▸ Required work:
(a) From the wood boiler thread, list each piece of equipment that maple1 says was put in after ripping out the wood/oil combo boiler.
(b) Reproduce the wood boiler thread word for word between "## maple1 (Jan 20, 2014)" and "your total situation.", inclusive.

# Indoor wood boiler tied into current oil/hydronic system?



## bryankloos (Jan 20, 2014)

Guys,

Is it possible to have an indoor wood boiler supply the heat (hydronic baseboard) while maintaining the oil burner as backup or for when traveling?

I have a good oil furnace but would love to know if it's possible to add wood heat to the equation. 

Sorry if this is a basic question...


----------



## maple1 (Jan 20, 2014)

Yes. Better get reading. 

Even better to yank the oil all together & replace with something else for backup - depending on your total situation.


----------



## KevinD (Jan 20, 2014)

This is a feasible option. Especially if your mechanical apt and can do the install yourself. Ive been using a parallel oil hot water with solid fuel for over twenty years. Super cost efficient especially if your wood supply is free (labor excluded). Today I would consider a high efficient gasification boiler as the biggest maintenance and heat transfer issue I experienced with a wood boiler is cleaning the heat exchange surfaces of creosote. Good luck and enjoy the research plenty of in this forum to help you make a decision.


----------



## bryankloos (Jan 21, 2014)

Seems like a parallel wood/oil system with pressurized storage would fit the bill.

I have spent some time reading here, and know a little about wood boilers.  My theoretical questions were more about having both units work in the same system and how this is accomplished.

For my purposes, I would need a wood boiler, storage, and appropriate plumbing/controls to tie the two systems together.  If you had to estimate, what is the cost of entry for the above given the homeowner does the install?

Thanks,

Bryan


----------



## maple1 (Jan 21, 2014)

You'd also need expansion tank(s) if doing pressurized storage - or else unpressurized with heat exchangers.

I ripped out a wood/oil combo boiler, and put in a new gassifying wood boiler, 660 gallons of storage, expansion tank, new 80 gallon electric hot water heater, and electric boiler for backup heat. Me doing everything (except wiring the boiler & heater), I was at around $15k. But that included almost $2k getting the boiler freighted to me with brokerage fees & an exchange rate hit. Also includes boxing in & insulating my tanks - but they're not what I'd call 'finished' even yet. The thing I underestimated the most was cost of fittings & piping. I just moved all my existing controls over to the new setup so likely saved some there.

▸ Extracted material:

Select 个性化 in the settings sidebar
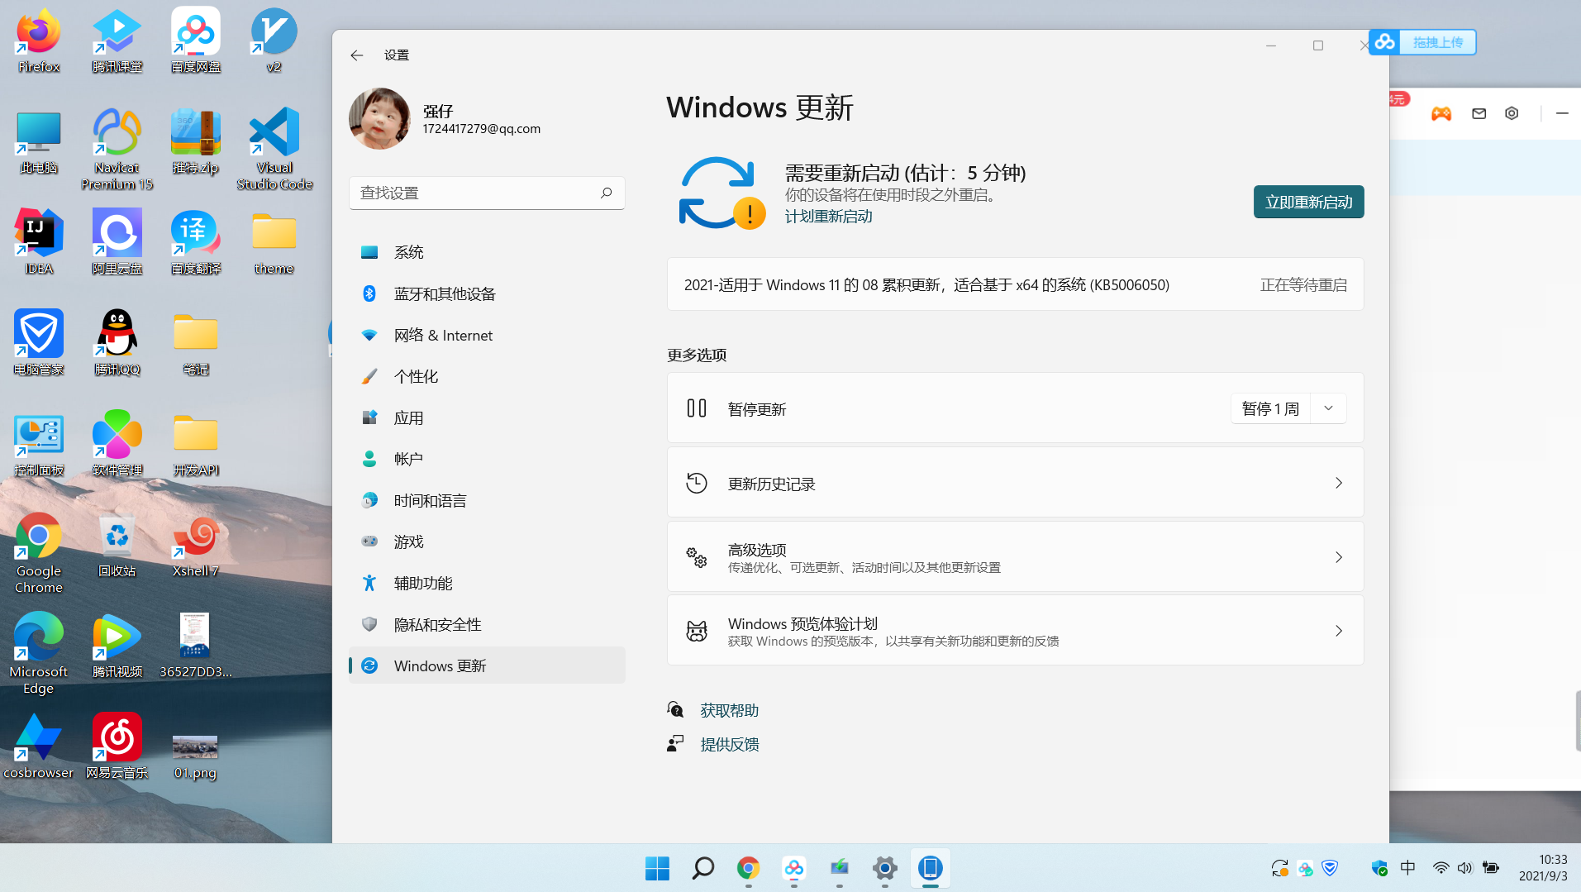 tap(416, 376)
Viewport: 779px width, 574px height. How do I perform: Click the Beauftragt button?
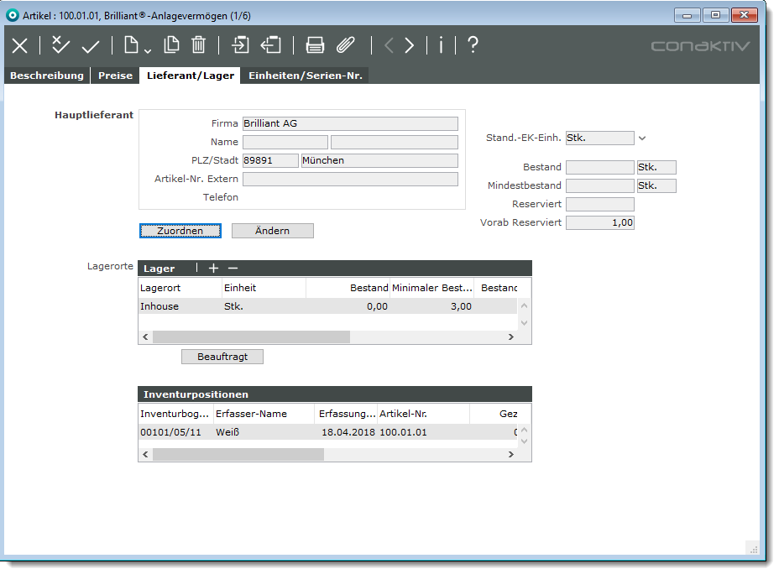[x=222, y=357]
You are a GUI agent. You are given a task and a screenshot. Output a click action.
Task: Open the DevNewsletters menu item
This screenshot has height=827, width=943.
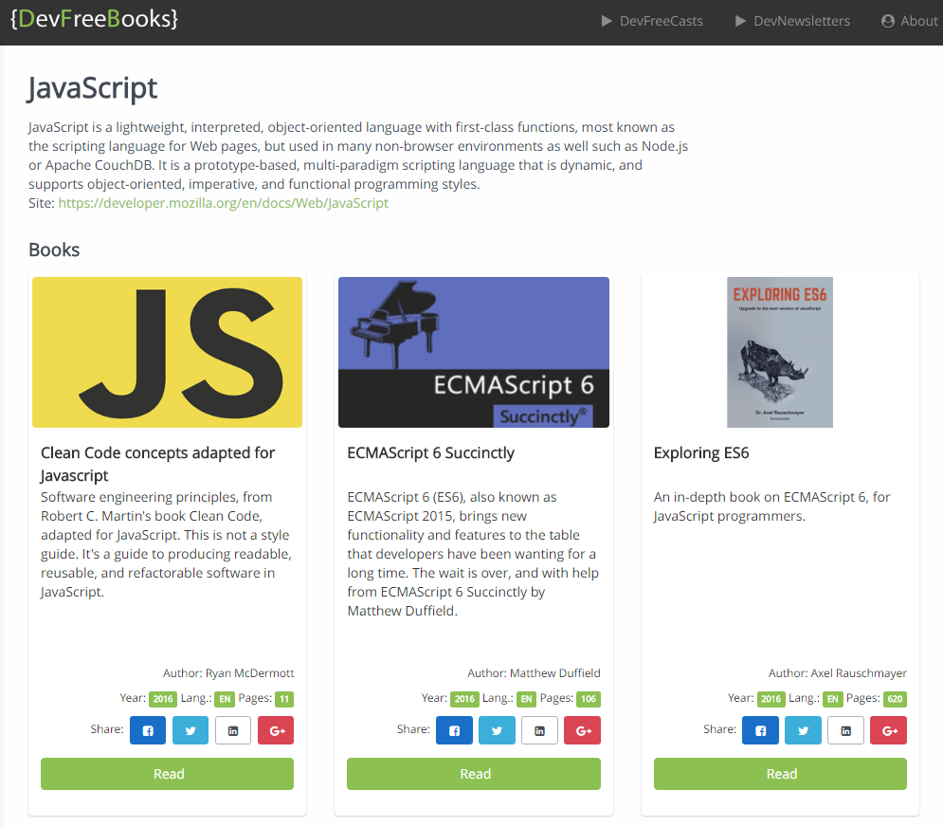pos(792,21)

▸ The solutions:
(a)
- a new gassifying wood boiler
- 660 gallons of storage
- an expansion tank
- a new 80 gallon electric hot water heater
- an electric boiler for backup heat

(b)
## maple1 (Jan 20, 2014)

Yes. Better get reading. 

Even better to yank the oil all together & replace with something else for backup - depending on your total situation.